I think "twendkata71" may have explained it correctly.


----------



## Yeti (Aug 23, 2007)

twendkata71 said:


> I am not sure what that refers to. I know broken rhythem in kumite, is where you break the opponents fighting rhythem, and take advantage. This is different than unbalancing(kazushi) an opponent.


Makes sense. 
Thanks - and thanks to all.


----------



## chinto (Aug 24, 2007)

Yeti said:


> I came across the term 'Broke Kumite' the other day, and have no idea what that means. I know Ippon Kumite is one step sparring, but have no idea what Broke Kumite represents. So...what does it mean?


 
it refers to a kumite series of brakes and throws. the throws are of a type that you CAN NOT role out of, and the brakes are self explanitory.  ( in case you dont get it.. it referes to brakeing limbs.. usualy combined wth a throw and or sweep  and finish )  these are techniques that are normaly uper Kyu rank .. and are defenenty NOT sport orianted.


----------



## Yeti (Aug 24, 2007)

chinto said:


> it refers to a kumite series of brakes and throws. the throws are of a type that you CAN NOT role out of, and the brakes are self explanitory.  ( in case you dont get it.. it referes to brakeing limbs.. usualy combined wth a throw and or sweep  and finish )  these are techniques that are normaly uper Kyu rank .. and are defenenty NOT sport orianted.

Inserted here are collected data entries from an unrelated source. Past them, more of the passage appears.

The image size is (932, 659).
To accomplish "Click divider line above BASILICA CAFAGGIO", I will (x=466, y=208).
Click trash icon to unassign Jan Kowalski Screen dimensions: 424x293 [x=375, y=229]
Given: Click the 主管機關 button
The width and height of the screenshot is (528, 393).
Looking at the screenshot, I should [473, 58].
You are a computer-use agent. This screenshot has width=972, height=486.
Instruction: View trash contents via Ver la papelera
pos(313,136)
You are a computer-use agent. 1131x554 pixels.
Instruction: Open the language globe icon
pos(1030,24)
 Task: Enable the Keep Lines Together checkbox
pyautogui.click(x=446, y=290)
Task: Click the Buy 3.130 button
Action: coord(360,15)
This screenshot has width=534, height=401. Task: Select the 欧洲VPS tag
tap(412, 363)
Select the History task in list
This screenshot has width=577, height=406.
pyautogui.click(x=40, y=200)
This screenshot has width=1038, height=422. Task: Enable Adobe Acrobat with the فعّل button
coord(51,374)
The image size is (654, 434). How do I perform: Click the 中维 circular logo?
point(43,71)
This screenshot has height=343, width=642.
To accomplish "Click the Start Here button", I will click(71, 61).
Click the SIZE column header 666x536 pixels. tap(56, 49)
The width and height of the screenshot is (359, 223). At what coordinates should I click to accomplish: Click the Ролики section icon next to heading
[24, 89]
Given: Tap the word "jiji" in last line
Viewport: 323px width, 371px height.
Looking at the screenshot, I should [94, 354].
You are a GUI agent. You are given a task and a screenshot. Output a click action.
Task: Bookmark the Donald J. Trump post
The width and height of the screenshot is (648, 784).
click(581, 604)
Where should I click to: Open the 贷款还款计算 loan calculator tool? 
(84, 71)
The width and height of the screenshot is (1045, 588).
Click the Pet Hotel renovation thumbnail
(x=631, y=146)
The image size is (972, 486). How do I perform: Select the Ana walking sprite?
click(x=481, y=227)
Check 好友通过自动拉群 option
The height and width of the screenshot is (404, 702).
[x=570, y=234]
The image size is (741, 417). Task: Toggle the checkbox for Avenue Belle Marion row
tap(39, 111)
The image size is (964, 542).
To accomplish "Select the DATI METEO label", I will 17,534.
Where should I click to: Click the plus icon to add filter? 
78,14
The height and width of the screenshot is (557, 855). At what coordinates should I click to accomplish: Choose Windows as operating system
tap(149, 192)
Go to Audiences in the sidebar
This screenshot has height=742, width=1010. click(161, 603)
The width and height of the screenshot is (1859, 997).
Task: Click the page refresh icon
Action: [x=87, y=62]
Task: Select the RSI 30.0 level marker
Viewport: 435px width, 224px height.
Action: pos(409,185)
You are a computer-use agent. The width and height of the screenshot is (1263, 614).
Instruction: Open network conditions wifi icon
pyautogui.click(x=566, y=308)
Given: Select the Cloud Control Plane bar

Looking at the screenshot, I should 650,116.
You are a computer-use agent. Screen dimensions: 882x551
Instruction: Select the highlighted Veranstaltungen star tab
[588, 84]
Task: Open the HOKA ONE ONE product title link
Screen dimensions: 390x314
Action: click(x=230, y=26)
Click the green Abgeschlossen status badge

Thank You! That actually sounds really fun...but then again, I guess I am a little twisted!


----------



## chinto (Aug 24, 2007)

Yeti said:


> Thank You! That actually sounds really fun...but then again, I guess I am a little twisted!


 

it is, and its kinda scarry on the throws for the uki... as the one makeing the throw you have to lower them so they do Not get Seriously Hurt... as in if you dont you will hurt your classmate badly... very badly!


----------